Only the stretch of the listing below that runs from the line with "The width and" through the line with "Click the 白金" is to be printed, exactly and with both ends.

SOURCE MATERIAL: Begin

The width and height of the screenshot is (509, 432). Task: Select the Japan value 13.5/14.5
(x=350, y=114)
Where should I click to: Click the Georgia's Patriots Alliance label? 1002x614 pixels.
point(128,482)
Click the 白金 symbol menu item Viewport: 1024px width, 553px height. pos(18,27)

SOURCE MATERIAL: End
SOURCE MATERIAL: Begin

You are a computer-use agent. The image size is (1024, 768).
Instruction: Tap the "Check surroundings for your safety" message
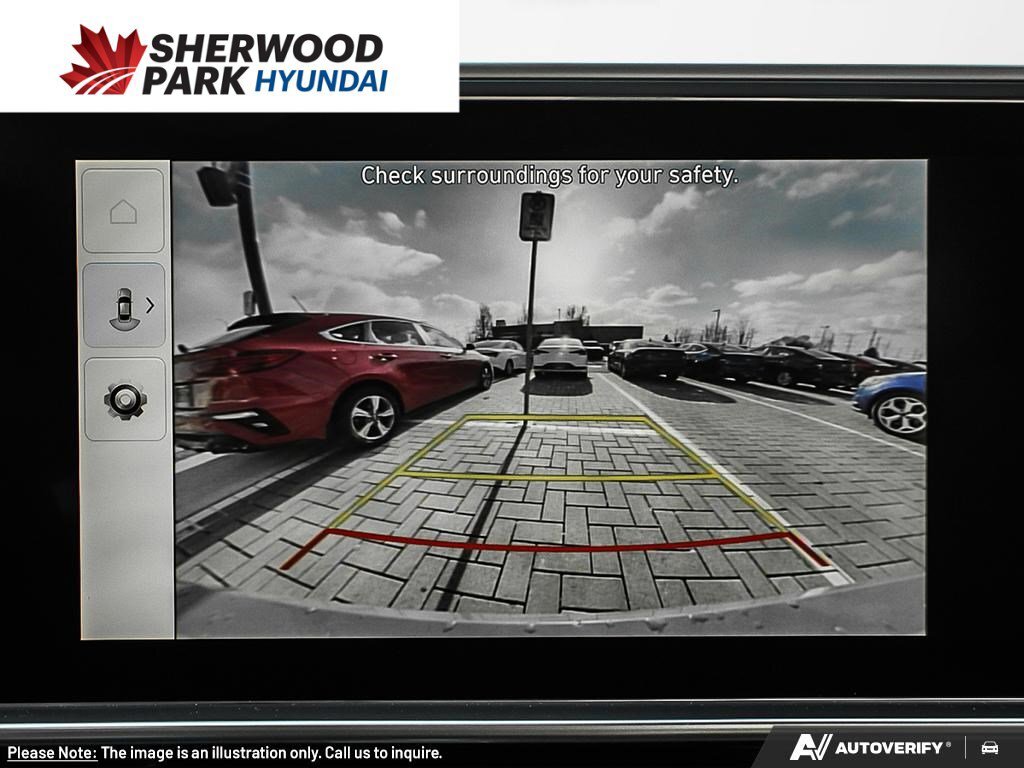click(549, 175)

SOURCE MATERIAL: End
SOURCE MATERIAL: Begin

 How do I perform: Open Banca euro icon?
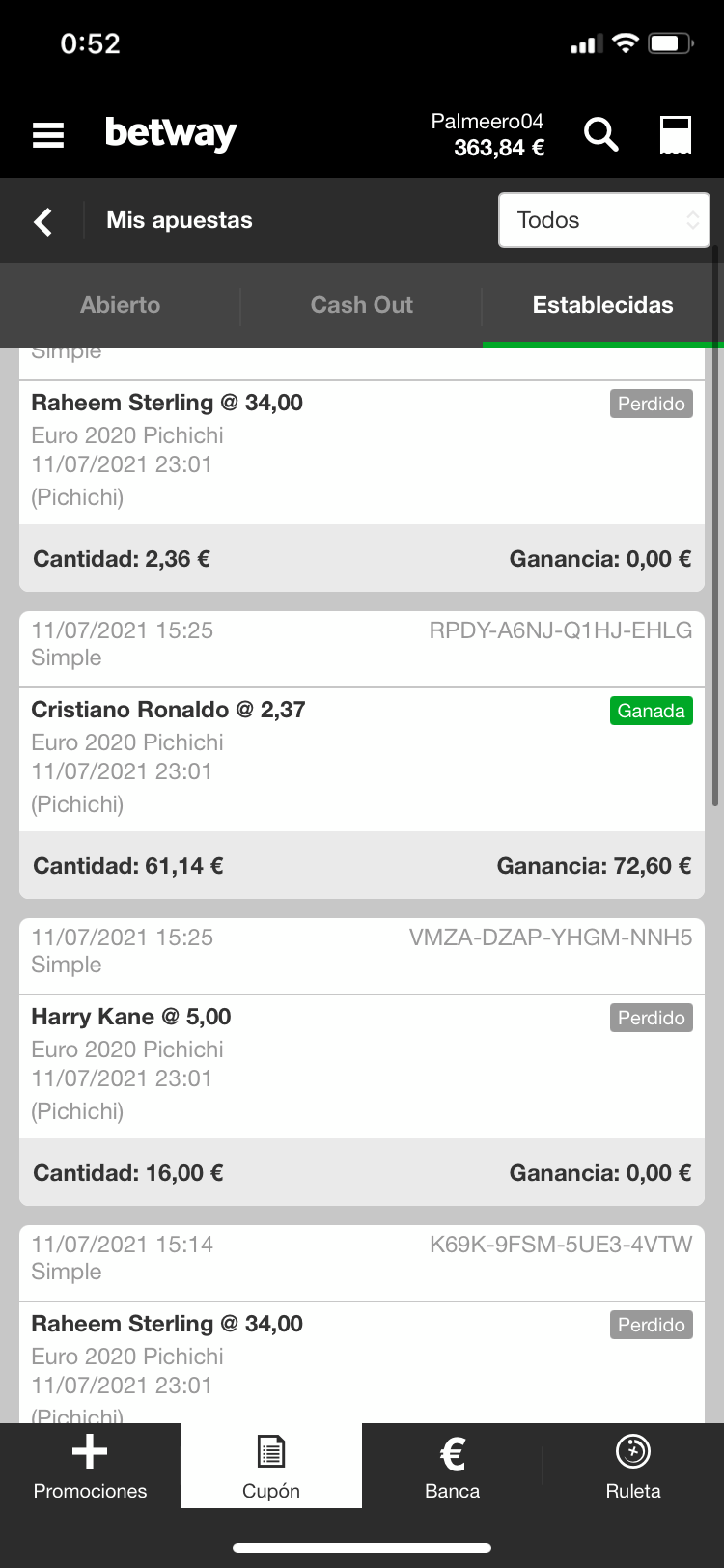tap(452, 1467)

SOURCE MATERIAL: End

**FINAL ANSWER:**
The width and height of the screenshot is (509, 432). Task: Select the Japan value 13.5/14.5
(x=350, y=114)
Where should I click to: Click the Georgia's Patriots Alliance label? 1002x614 pixels.
point(128,482)
Click the 白金 symbol menu item Viewport: 1024px width, 553px height. pos(18,27)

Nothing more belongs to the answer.